» **Your goal**: Apart from pictures, transcribe exactly each line from the one containing "Instruction: Click the" through the final line of the listing below.

» **Source information**:
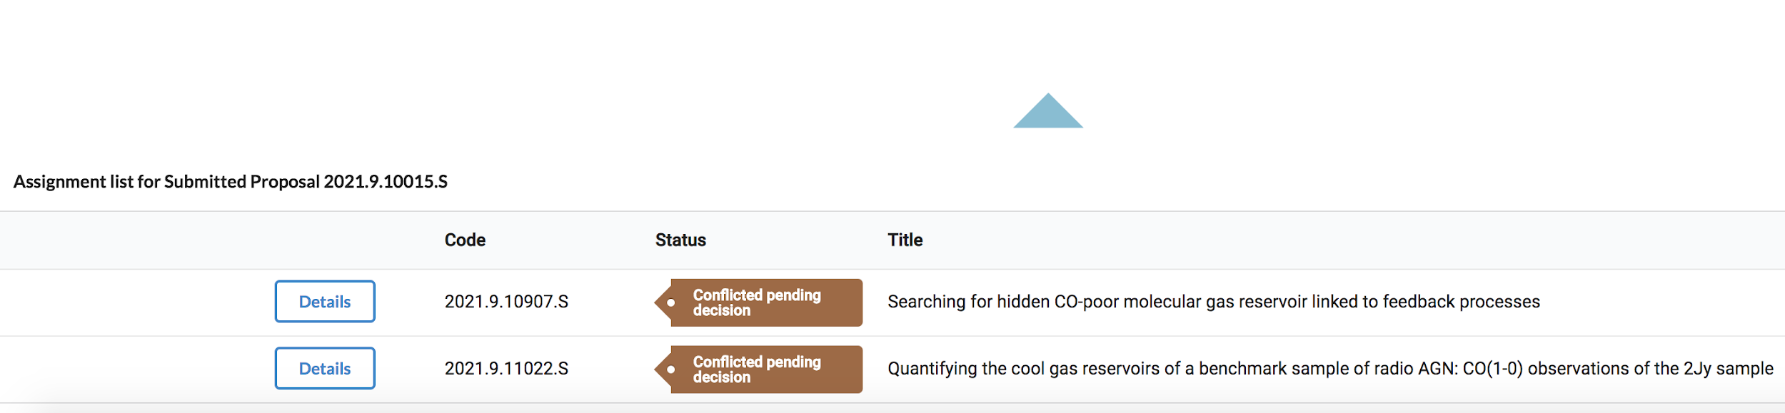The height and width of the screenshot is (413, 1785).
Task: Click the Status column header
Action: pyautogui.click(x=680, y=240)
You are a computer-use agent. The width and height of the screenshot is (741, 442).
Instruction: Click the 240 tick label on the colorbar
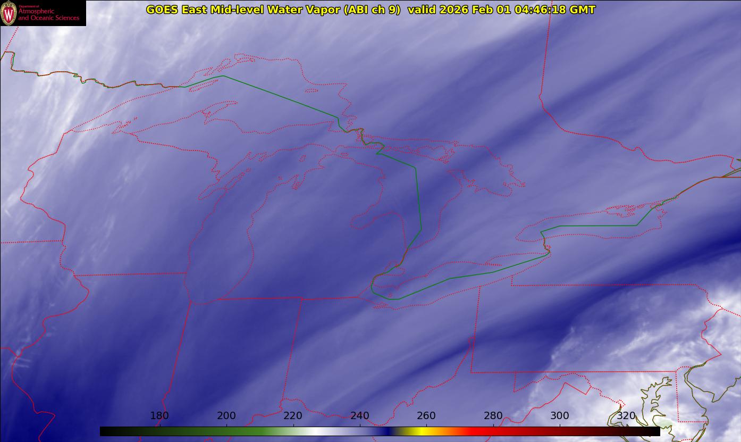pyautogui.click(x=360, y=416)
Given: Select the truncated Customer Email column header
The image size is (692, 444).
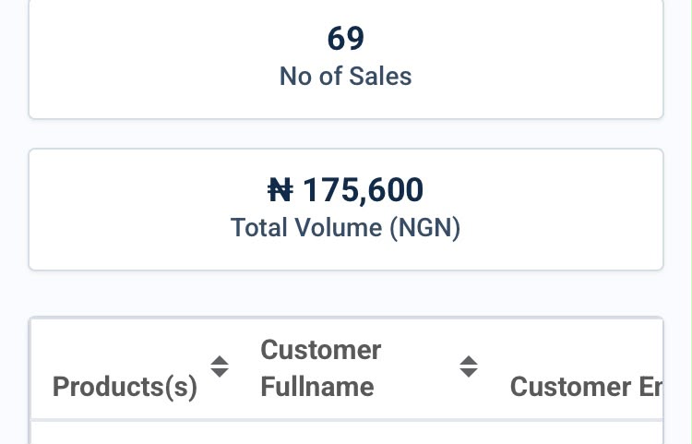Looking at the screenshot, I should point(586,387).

» **Written solution**:
Instruction: Click the 240 tick label on the colorbar
pyautogui.click(x=360, y=416)
Given: Select the truncated Customer Email column header
The image size is (692, 444).
Looking at the screenshot, I should point(586,387).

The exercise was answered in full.